━━ Data shown ━━

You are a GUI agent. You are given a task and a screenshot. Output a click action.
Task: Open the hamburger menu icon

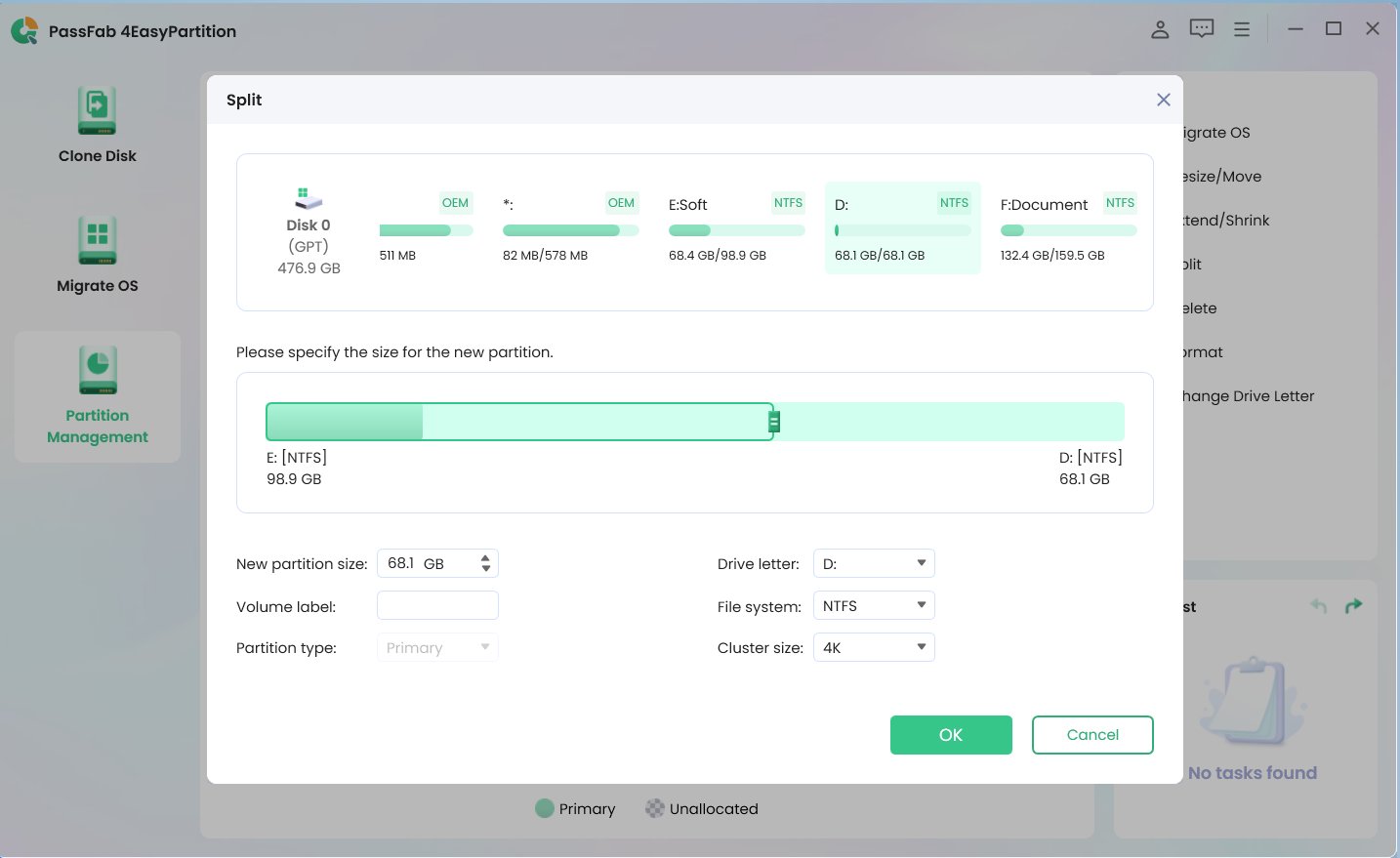click(x=1242, y=29)
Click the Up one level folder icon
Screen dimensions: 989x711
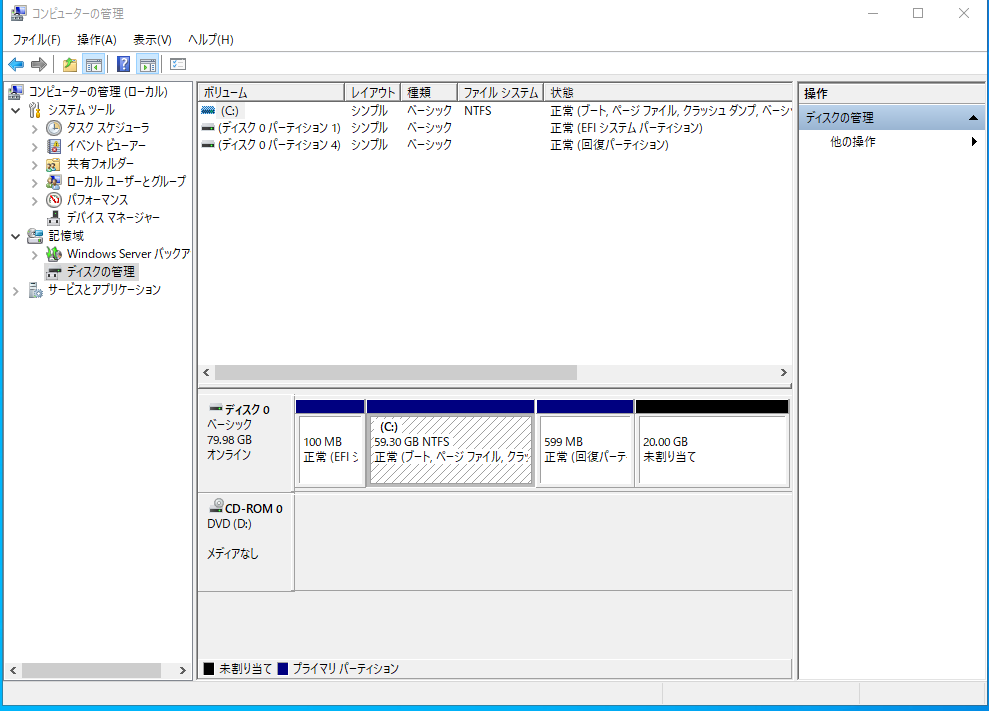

━━━

Problem to work on
Skipping all images, print the data above a second time exactly.

Exercise solution
You are a GUI agent. You are given a task and a screenshot. Output a click action.
Task: Open the hamburger menu icon

click(x=1242, y=29)
Click the Up one level folder icon
Screen dimensions: 989x711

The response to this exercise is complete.